Parts of the exercise
(1) According to the article on New York's Open Streets, on about how many miles of city streets has Mayor de Blasio put traffic restrictions in place so far?
(2) Please write the next part of the article on New York's Open Streets, picking up after its last sentence.

Document text
- - - - -
BY DANNY HARRIS AND BETSY PLUM

Four months ago, traffic engineers in major cities around the world were asking themselves the same questions: How does a crowded city, reliant on underground trains, function in an airborne pandemic? What would happen if everyone started to drive instead?

Predicting carmageddon, forward leaning cities got out ahead of the problem. From London to Los Angeles, mayors discouraged driving by offering ambitious new alternatives. In Milan, it was Strade AperteI. In Paris, Corona Cycleways. But across the globe, the idea was the same: close a network of streets to cars and open them to people, bikes and transit. City residents responded with enthusiasm and these safe, connected car-free routes filled with people. Bicycle sales boomed, and would-be rail riders shifted to the bus instead. 

In New York, under growing public pressure, Mayor de Blasio followed suit — sort of. To date, he has put traffic restrictions in place on about 67 miles (of a promised 100 miles) of city streets to create space for recreation, “pop-up” bike lanes, and outdoor dining. When the program launched, bike and bus advocates were hopeful that the program would give New Yorkers safe, above ground transit options during the pandemic. It didn’t take long for those hopes to be dashed. On paper, the program appears ambitious. But on closer inspection, New York City’s Open Streets are more like “roads to nowhere.”

An analysis of the city’s Open Streets — the existing ones, the promised ones, and the ones quietly dismantled — found that unlike global peers, New York’s Open Streets program created not a network for safe, car- (and subway-) free travel, but a disconnected series of public space islands with management challenges. The current approach fails to address the complicated future of urban transportation. Pocket parks and spaces for al fresco dining are nice, but they cannot prevent gridlock or kickstart our economy in a meaningful way. These improvements — and to be sure, many Open Streets installations are infinitely better than what they replaced — should be finishing touches on top of a connected system to keep New York moving — not the lone small answer to an enormous problem.

Consider what awaits us. New York City’s congestion pricing program is on hold. Subway ridership is down significantly while car traffic is nearly back to pre-pandemic levels, with more to come as the city reopens. We can’t begin to fight back against this mounting congestion with the tools we’ve been given. Half of the city’s Open Streets are just 0.16 miles or less in length, and more than a quarter of them are located within or adjacent to a park. Worse, Open Streets had been concentrated in wealthier, whiter neighborhoods until a wave of Black Lives Matter protests got the City to bring Open Streets to lower income communities of color.
- - - - -
Supplied records

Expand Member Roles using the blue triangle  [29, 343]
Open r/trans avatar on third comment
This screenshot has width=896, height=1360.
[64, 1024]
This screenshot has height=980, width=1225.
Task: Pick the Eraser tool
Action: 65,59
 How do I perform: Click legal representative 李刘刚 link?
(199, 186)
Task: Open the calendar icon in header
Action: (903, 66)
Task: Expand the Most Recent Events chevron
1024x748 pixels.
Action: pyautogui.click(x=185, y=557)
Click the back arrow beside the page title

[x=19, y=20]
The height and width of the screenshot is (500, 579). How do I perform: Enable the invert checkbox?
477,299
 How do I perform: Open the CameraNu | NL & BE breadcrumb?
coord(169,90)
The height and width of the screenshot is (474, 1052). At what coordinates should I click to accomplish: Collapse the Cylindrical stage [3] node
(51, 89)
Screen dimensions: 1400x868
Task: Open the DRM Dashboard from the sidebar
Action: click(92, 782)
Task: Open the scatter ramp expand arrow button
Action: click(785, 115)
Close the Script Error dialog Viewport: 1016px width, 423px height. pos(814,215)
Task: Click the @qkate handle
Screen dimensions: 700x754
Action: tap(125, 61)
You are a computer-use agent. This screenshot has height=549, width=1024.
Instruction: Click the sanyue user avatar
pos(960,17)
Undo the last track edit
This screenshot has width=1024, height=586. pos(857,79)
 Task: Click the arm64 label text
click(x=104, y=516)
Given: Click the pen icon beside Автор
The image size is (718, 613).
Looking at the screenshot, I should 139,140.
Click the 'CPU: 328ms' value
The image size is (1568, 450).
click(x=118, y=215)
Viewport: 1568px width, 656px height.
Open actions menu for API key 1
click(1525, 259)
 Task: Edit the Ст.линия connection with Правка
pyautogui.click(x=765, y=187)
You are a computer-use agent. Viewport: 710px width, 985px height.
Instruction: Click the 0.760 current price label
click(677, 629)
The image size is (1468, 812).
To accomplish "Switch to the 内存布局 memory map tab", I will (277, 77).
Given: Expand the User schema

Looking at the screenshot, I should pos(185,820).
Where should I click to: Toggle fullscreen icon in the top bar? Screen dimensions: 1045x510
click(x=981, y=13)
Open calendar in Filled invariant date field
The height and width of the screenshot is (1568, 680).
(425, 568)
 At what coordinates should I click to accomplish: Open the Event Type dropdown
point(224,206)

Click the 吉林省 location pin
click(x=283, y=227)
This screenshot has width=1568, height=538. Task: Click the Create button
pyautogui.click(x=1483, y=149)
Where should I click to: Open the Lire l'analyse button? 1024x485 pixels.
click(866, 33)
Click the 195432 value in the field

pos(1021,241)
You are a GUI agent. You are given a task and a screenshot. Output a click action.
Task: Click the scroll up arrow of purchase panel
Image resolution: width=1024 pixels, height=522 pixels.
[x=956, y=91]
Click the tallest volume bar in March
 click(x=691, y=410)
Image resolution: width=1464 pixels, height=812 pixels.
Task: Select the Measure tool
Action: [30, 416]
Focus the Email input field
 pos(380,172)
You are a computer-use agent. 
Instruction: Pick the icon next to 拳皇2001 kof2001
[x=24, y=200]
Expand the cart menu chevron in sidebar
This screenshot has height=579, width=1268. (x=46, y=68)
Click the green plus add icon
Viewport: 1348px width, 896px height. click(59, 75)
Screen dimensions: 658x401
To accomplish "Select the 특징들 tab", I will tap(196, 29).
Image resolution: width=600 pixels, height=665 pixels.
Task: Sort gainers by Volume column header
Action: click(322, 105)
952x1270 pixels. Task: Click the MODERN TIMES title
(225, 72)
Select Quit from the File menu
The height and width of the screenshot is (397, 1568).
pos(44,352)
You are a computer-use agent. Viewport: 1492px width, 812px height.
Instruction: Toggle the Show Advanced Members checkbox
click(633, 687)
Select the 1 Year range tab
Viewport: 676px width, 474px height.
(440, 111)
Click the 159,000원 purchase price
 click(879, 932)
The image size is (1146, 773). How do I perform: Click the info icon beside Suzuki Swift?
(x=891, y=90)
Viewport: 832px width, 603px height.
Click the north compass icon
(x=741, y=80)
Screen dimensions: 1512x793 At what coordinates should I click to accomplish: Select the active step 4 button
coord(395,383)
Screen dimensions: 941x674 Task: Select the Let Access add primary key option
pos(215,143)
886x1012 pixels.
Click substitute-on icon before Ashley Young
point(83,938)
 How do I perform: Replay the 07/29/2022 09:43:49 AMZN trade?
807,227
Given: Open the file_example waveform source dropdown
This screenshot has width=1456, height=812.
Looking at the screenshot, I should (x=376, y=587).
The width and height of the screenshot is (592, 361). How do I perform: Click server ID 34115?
- - - - -
Replies
(1) About 67 miles, out of a promised 100 miles.

(2)
Plans for “pop-up” bike lanes remain shockingly inequitable: 54 percent of “pop-up” bike lanes are planned for Manhattan, which already had half of New York City’s total protected bike lane mileage. Staten Island and the Bronx will receive 0 miles each. 

Despite these shortcomings, by all accounts Open Streets appear well-attended and appreciated by the grateful New Yorkers who can access them. Their attendance alone makes a strong case for their potential, but there are other indicators, too. Yes, private car traffic is up while total transit ridership has fallen, but bus ridership surpassed the subway for the first time in 50 years, and bicycling is also booming. Even Citi Bike use is only down 6 percent from this time last year, despite the city remaining largely closed. Buses and bikes can help preclude the “carmageddon” that transportation planners predicted, but only if New York City broadens its goals for Open Streets.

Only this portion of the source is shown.